Ryssdal: Hmm. All right, so let me throw a history professor question at the history professor. Compare and contrast that with what we see today, where everybody’s out there, there’s no uniform, and yet there is some uniformity.

CUNY professor of history, Tanisha Ford said protestors like this one in Fergusson, Missouri in 2014 helped set the standard attire that many Black Lives Matter protesters wear today.
Protesters like this young man in Ferguson, Missouri, helped define the attire that many Black Lives Matter protesters wear today, Ford says. (Scott Olson/Getty Images)

Ford: Right. You know, I think that the Ferguson moment was really powerful in that those activists kind of set an attire that activists today in 2020 are still wearing. I can think of people like Tef Poe, saying, listen, we’re not gonna be ashamed of our tattoos, of our, you know, our ball caps, of our T-shirts, that this is part of it for us. So what we see now, with protesters on the street today, you still see those message T-shirts, box braids in colors that are bright red and vibrant orange — I mean, all of that is a part of it, and I really love to see it. It also speaks to the queerness of this movement, that you know, these movements were sparked by not only young Black people, but young Black queer people. And so we see a queer style aesthetic become central to Black Lives Matter organizing in ways that we hadn’t seen in the previous generation. Especially not in ways that made it into the more mainstream archiving of those movements.

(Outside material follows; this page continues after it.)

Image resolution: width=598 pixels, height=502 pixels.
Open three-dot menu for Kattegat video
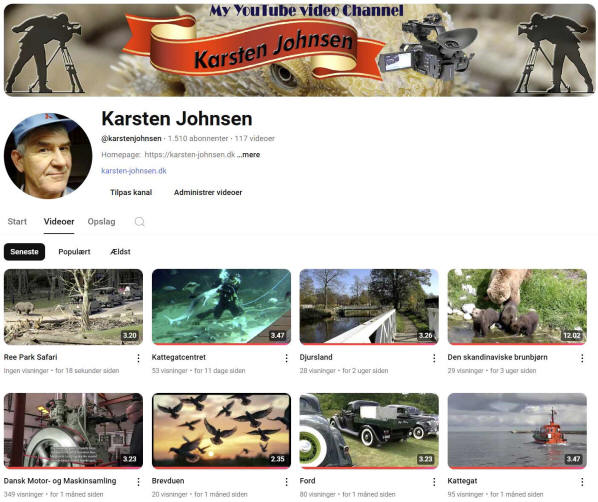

Ryssdal: Imagine yourself a history professor, which you certainly will still be 25 years from now, one hopes, as you look back on this moment, what’s gonna stand out to you?

A protester wearing a face mask takes part in a demonstration in support of the Black Lies Matter movement in Hollywood, California on July 12, 2020.
A demonstrator shows support for the Black Lives Matter movement Sunday in Los Angeles. (Michael Tran/AFP via Getty Images

Ford: You know, for me, it’s these masks. It’s the COVID-19 masks. You know, people are wearing masks to protect from infection. So the masks then become a different kind of armor, right? So on the one hand, we want to get across a message to the police: “Stop killing us.” But in order to take that kind of collective stand, we have to go out and be on the front lines of a protest in the midst of a global pandemic. And that, to me, is representative of what it’s like to be Black in this country — to always be choosing from a set of possibilities that are unfavorable. I encourage people, though, to exercise their right to protest, but gosh, I just really hate to see us have to do it under these conditions in which we know this virus is so infectious and so contagious.